Chronique 30 : S’engager pour les jeunes
Il a sans doute suffi d’un appel téléphonique. Un peu comme ceux que des jeunes pouvaient eux-mêmes faire pour obtenir aide ou écoute bienveillante. Déjà impliquée dans la promotion de l’activité physique avec sa commandite du Marathon de Montréal, Lassonde accepte de s’engager socialement, en 1991, auprès de Tel-Jeunes.

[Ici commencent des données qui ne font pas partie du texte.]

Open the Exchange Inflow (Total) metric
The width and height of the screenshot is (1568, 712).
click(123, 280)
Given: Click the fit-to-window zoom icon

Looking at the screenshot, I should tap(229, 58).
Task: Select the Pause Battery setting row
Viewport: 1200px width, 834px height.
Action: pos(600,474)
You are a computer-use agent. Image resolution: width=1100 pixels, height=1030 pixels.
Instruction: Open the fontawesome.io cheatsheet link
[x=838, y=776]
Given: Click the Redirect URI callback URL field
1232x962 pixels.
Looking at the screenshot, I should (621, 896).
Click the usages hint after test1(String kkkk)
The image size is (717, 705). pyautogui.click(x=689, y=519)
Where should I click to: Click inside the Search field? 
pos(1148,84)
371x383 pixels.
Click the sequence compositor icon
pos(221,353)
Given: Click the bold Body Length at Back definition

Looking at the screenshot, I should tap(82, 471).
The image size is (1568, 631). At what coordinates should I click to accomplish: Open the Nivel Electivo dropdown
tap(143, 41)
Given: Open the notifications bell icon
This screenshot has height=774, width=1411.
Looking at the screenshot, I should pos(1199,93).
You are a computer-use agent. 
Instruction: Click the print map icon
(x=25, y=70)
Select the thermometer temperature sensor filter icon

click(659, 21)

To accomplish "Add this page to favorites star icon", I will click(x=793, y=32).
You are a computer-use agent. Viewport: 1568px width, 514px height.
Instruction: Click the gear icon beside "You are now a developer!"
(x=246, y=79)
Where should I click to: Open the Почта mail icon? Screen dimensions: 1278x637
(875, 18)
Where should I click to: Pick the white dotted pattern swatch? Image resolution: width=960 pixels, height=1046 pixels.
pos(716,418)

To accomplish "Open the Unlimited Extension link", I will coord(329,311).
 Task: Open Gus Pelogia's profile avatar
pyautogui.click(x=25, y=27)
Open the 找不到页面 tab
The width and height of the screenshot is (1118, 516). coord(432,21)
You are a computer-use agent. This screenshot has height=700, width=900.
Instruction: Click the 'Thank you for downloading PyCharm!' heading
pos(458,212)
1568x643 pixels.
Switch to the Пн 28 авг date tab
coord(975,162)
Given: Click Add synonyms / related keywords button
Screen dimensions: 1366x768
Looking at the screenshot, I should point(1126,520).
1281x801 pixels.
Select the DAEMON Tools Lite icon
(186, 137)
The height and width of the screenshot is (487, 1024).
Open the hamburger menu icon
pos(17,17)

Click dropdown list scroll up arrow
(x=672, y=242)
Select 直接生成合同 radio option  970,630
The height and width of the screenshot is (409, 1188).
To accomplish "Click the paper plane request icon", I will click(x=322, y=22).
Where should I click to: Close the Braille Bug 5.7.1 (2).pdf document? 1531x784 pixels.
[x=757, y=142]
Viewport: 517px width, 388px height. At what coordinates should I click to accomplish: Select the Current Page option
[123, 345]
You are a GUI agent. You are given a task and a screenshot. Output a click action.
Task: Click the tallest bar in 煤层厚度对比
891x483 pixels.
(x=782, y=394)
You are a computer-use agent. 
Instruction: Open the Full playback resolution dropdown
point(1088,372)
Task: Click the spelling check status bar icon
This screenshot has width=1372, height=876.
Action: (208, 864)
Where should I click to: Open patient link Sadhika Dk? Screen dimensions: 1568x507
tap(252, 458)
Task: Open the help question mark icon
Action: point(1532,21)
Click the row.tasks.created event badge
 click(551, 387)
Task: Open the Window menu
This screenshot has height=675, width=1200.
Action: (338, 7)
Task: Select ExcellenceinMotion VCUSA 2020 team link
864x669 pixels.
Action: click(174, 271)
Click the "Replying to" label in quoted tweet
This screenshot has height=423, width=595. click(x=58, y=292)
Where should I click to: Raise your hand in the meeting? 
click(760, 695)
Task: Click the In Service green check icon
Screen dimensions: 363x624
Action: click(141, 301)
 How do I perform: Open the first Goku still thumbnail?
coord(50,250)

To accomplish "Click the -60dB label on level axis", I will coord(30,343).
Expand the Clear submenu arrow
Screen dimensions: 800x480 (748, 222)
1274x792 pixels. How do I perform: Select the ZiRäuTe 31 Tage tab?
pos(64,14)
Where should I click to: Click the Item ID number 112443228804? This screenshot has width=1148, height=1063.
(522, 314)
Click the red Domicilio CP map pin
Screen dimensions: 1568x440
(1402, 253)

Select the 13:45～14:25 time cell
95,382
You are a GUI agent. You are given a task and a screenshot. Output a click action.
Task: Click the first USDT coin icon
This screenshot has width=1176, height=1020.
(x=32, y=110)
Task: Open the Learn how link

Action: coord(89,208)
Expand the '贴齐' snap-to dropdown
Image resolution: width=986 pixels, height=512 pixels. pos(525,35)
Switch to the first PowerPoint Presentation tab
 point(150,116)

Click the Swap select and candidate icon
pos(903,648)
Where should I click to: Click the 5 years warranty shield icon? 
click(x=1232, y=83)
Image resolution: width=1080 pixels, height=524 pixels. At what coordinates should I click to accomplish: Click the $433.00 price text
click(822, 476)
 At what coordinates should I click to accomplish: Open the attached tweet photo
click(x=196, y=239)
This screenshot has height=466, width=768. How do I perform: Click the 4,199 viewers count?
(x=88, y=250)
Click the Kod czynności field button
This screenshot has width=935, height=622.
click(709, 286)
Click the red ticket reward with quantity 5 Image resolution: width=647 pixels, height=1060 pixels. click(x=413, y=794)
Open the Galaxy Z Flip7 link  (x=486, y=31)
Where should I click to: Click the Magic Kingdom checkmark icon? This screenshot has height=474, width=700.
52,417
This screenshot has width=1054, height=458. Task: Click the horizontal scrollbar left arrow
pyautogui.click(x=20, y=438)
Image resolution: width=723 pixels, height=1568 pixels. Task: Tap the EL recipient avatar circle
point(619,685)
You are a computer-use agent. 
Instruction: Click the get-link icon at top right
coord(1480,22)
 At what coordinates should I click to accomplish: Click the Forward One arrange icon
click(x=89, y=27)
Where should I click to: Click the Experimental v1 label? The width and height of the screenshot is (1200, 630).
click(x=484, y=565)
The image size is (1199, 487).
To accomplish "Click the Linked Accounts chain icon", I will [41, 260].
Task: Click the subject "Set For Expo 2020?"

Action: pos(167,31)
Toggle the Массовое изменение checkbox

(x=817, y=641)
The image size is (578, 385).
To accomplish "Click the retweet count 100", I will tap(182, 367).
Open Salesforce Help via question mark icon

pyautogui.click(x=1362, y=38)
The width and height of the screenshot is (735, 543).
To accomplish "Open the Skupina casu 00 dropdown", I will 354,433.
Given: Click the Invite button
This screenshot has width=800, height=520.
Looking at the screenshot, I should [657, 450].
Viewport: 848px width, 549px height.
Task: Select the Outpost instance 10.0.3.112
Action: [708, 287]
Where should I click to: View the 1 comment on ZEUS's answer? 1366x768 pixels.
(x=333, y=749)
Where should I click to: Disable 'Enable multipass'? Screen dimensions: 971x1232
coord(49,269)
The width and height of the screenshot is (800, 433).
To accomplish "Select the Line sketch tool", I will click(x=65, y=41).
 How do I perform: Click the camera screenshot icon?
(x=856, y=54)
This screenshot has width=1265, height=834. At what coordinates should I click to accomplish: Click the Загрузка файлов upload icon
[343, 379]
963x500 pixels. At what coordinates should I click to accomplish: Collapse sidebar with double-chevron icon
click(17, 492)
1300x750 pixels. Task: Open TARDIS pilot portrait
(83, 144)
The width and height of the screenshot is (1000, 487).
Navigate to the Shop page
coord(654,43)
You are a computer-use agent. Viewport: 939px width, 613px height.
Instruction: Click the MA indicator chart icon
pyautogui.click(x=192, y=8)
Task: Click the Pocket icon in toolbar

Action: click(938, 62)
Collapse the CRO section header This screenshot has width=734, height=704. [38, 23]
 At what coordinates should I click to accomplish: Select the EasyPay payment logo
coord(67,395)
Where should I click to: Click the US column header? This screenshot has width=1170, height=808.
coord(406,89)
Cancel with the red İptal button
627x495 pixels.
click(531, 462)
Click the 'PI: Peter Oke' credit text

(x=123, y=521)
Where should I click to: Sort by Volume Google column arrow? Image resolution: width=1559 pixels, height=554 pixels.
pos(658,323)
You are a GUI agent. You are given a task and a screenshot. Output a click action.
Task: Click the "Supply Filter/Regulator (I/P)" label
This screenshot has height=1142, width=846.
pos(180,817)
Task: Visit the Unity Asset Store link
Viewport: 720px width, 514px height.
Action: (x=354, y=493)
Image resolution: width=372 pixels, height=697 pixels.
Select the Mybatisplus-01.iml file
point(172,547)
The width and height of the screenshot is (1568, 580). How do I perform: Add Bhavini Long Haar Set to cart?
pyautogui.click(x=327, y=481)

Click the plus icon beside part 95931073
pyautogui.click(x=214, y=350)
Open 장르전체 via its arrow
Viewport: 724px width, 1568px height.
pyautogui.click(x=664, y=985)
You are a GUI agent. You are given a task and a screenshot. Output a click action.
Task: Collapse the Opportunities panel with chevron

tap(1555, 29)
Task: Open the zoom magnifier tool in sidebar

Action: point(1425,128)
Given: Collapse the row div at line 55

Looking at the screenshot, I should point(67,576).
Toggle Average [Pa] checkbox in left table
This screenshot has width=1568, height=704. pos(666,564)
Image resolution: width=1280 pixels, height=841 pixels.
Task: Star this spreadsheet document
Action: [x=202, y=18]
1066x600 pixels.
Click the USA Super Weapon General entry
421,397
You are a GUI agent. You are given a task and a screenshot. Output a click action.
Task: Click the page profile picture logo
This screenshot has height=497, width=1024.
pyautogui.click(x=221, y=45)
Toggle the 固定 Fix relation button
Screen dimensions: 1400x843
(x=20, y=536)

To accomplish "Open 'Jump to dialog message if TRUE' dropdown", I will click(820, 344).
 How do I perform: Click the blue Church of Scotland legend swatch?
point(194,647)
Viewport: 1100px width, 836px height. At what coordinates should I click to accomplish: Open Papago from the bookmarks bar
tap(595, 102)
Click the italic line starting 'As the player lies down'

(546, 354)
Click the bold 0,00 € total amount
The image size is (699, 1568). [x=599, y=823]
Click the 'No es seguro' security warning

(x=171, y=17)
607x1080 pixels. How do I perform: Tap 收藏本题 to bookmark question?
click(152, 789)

Le nouvel organisme est une suite logique de Parents anonymes. Depuis plusieurs années, ce service de soutien téléphonique aux parents obtient de bons résultats. Les fondateurs, Jocelyn Paiement et Céline Muloin, décident donc de lancer Tel-Jeunes selon la même formule. Une ligne téléphonique dédiée aux jeunes de partout au Québec. Une équipe de bénévoles aptes à écouter leurs difficultés, qu’il s’agisse de la peine d’avoir perdu son chat, d’intimidation à l’école ou de relations tendues entre des parents divorcés, et à les référer au besoin. Un porte-parole d’une grande popularité : l’humoriste et auteur Claude Meunier pour Parents anonymes et la vedette de la série Lance et compte, Marina Orsini, pour Tel-Jeunes. Et un commanditaire d’envergure prêt à s’impliquer à fond.
Cet engagement de Lassonde n’est pas un vain mot. Dès 1991, le logo et le numéro de téléphone de Tel-Jeunes apparaissent sur tous les contenants de jus de fruits Oasis de portion individuelle. Depuis 2002, 1$ est versé à Tel-Jeunes pour chaque inscription au Marathon Oasis de Montréal. Sans parler des nombreuses autres promotions, du lunch aux homards – un événement bénéfice très couru à Montréal – de la soirée Tel-Jeunes, etc.
La constance n’est pas non plus une idée abstraite chez Lassonde. Depuis le tournant des années 1990, sa fidélité envers le Marathon et envers Tel-Jeunes ne s’est en effet jamais démentie.